A little over six months ago, we were debating whether 40 degrees at night was really cold enough to light the woodburning furnace. Now, here we are, the week after Easter, with forecasted lows in the 20s and 30s. Firewood isn’t the only wood we’re pulling in, literally. The weather got nice, Darling Hubby got the gardening itch, and bought us an apple tree. I must admit, an apple sapling in full bloom is a rather pleasant thing to have in one’s sunroom, but I can’t wait for it to be happy outside. Of course, the hailstorm the other day would have probably beaten it to shreds, so at least we can shelter it while we enjoy the fragrance.

By this time last year, Darling Daughter had had her first three track meets. I think Hillsboro was probably the most memorable…constant cold drizzle in the afternoon, cold wind into the evening. Whatever my sports-mom idea was of track meets, that was definitely not it. To this day, I have not gone to any of her meets after that without spare shoes and dry socks. Of course, at this time last year, the monsoon had started. I’d be lying if I said it hurt my feelings that it’s dryer this year. She and I were really looking forward to it this year since she planned to start pole vaulting. Sigh.

Also last year, we were halfway through “hell month,” where we attended a TaeKwonDo tournament every weekend. We were trying to accumulate championship points and qualify for District competition. We’re qualified for Districts this year, and didn’t go crazy planning competitions this month, but even the one that was planned is canceled. It’s anyone’s guess whether Districts will be held, and even World Championships will be either delayed or canceled. We’re going a little crazy trying to practice on gravel and rocks instead of nice even mats, but it’s a good learning experience. And, I suppose, it helped prepare us for now. We’re used to spending a lot of time in close quarters with each other, be it in the car or hotel rooms. Most of the time we don’t get on each other’s nerves too much. It really helps in times like this, times I never considered preparing for.

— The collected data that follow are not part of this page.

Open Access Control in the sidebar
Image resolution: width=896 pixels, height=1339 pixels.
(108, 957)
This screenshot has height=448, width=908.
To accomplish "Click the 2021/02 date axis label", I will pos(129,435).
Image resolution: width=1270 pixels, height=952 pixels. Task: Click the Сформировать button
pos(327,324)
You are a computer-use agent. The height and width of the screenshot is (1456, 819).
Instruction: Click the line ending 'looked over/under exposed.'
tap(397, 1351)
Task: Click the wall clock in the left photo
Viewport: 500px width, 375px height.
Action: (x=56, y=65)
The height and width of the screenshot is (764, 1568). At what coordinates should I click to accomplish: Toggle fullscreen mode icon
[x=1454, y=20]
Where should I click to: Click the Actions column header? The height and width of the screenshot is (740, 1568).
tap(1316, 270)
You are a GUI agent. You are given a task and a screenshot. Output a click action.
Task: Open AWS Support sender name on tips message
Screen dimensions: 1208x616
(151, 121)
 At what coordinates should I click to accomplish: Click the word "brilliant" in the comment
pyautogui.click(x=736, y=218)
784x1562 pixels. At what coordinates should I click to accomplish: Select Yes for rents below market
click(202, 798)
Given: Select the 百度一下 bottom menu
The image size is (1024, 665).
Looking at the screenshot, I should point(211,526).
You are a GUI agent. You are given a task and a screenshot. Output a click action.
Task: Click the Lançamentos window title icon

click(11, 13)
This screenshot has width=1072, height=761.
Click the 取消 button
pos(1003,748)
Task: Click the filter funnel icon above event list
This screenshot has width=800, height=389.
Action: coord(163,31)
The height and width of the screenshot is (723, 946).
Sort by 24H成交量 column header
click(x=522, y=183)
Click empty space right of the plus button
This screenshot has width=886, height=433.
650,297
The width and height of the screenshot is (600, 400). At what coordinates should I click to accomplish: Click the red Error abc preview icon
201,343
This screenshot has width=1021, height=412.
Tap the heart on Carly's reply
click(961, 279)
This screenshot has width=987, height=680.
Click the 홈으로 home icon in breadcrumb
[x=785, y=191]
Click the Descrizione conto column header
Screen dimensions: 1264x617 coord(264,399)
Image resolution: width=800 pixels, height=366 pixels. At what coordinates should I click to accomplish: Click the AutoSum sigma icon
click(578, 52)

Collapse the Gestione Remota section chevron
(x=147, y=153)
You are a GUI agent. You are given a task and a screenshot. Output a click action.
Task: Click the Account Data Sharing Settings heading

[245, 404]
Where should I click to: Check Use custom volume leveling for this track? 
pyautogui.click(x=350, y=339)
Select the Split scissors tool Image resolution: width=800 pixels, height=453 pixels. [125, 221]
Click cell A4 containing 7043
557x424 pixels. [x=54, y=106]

I think what I’m having the hardest time getting my mind around is the time flow. Every day seems to drag on forever, but even yesterday seems like a week ago. Last week might as well be months away. Last month feels like years ago. Even the future is skewed. Two weeks until the end of the month, but that seems like years if indeed it comes at all. Shopping trips have become furtive, darting forays, any pleasure in browsing cut short by suspicious glances, even glares from people who are sure that you’re a disease vector that will surely slaughter their sainted grandma. Media is busy screaming worst-case scenarios, anything from permanent lockdown to mass death. Stress and gloom, enough to drown you if you let it.

So I sit here and look at this apple sapling, blooming its little heart out. It’s not where it thought it would be or indeed NEEDS to be either. Soon, it will go outside in the sunshine. Soon, it will feel unpotted soil between its roots and soak in gentle rains. Soon too, we will go outside and breathe fresh air and feel sunlight, and all will be as it should be. Maybe not as it was, as such, but as it should be. And we will bear fruit. Be sure and get your fresh air, folks. We’ll get through this together.